### Objectif:
Recopiez à l'identique le passage du texte sur le bon usage d'Internet, en partant de « Chaque ressource du » et en allant jusqu'à « nationale de France. » inclus.
---------- Extrait du texte ----------
2.3. Du bon usage d'Internet

     Dans la masse d'informations dispensée par le Web, il est difficile de se repérer et certains vont même jusqu'à comparer Internet à une "boutique de livres d'occasion après un tremblement de terre", comment s'y retrouver ? Comment fait-on pour naviguer dans les services disponibles sur le réseau et pour y chercher des informations ?

     Chaque ressource du Wordl Wide Web a un format de codage (par exemple HTML, Hypertext Markup Language) et se présente sous forme de document multimédia comportant des liens hypertexte. L'ensemble est hébergé sur un serveur qui est doté d'une adresse IP (Internet Protocol) unique au monde. Cette adresse étant difficile à mémoriser, on propose un alias du type WWW quelque chose.fr. Cet alias pointe un répertoire sur la racine virtuelle d'un disque, suivi de sous-répertoires et du nom du fichier ce qui donne par exemple : http://www.bnf.fr/enluminures/manuscrits (protocole utilisé//adresse du serveur/chemin/fichier) pour consulter les manuscrits à enluminures de la Bibliothèque nationale de France.

     Les outils de recherche fonctionnent selon deux méthodes :

  • les robots comme Alta Vista (de Digital Equipment, http://www.altavista.digital.com) dans lesquels l'accès ressources se fait selon un parcours à partir des mots contenus dans des pages avec possibilité d'utilisation d'opérateurs booléens ;
  • les répertoires thématiques validés comme Yahoo (Yet another Hierarchically Organizeol Oracle, http://www.Yahoo.com) dans lesquels les ressources soumises par les auteurs et validées par un réseau de partenaires sont organisées selon une classification.

     L'utilisateur dispose d'un outil universel de consultation (le navigateur de Netscape ou l'explorateur Internet de Microsoft) en interface avec les outils qu'il utilise habituellement (traitement de texte, tableur, gestionnaire de base de données, hypertexte...).
---------- Données fournies ----------
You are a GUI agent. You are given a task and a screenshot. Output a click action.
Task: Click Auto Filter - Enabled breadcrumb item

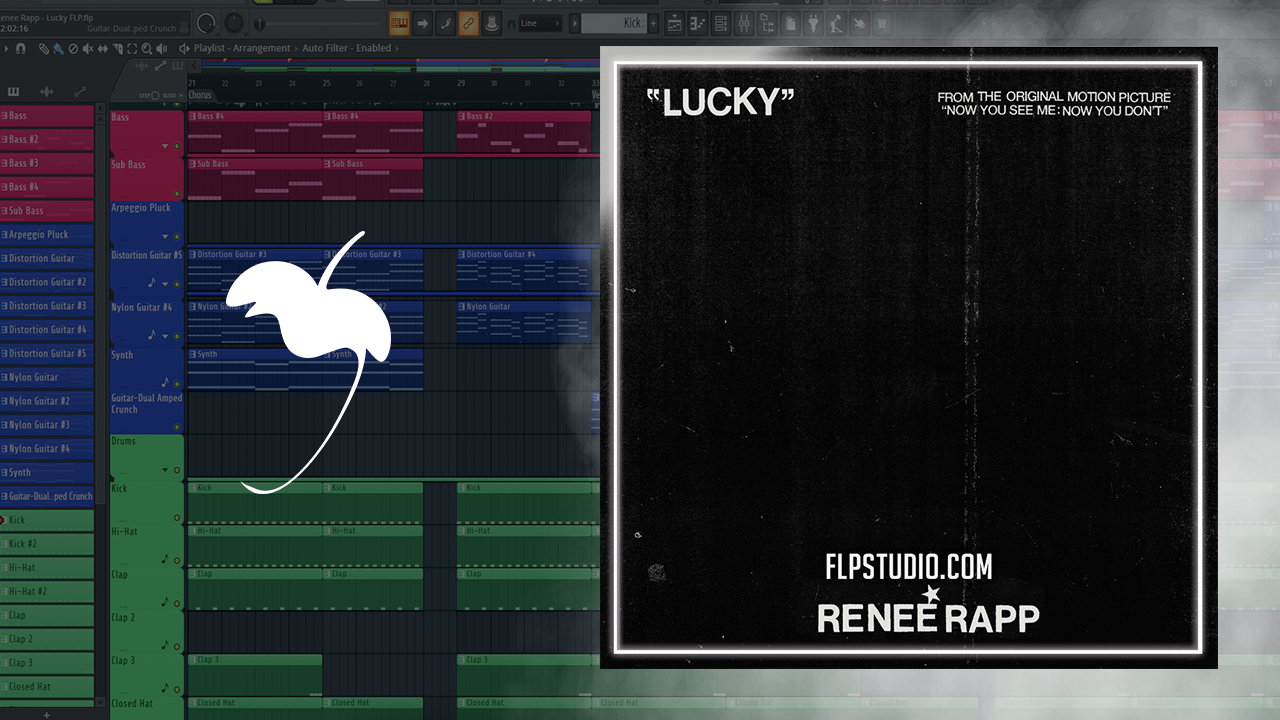pos(346,48)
----------
### Réponse rédigée:
Chaque ressource du Wordl Wide Web a un format de codage (par exemple HTML, Hypertext Markup Language) et se présente sous forme de document multimédia comportant des liens hypertexte. L'ensemble est hébergé sur un serveur qui est doté d'une adresse IP (Internet Protocol) unique au monde. Cette adresse étant difficile à mémoriser, on propose un alias du type WWW quelque chose.fr. Cet alias pointe un répertoire sur la racine virtuelle d'un disque, suivi de sous-répertoires et du nom du fichier ce qui donne par exemple : http://www.bnf.fr/enluminures/manuscrits (protocole utilisé//adresse du serveur/chemin/fichier) pour consulter les manuscrits à enluminures de la Bibliothèque nationale de France.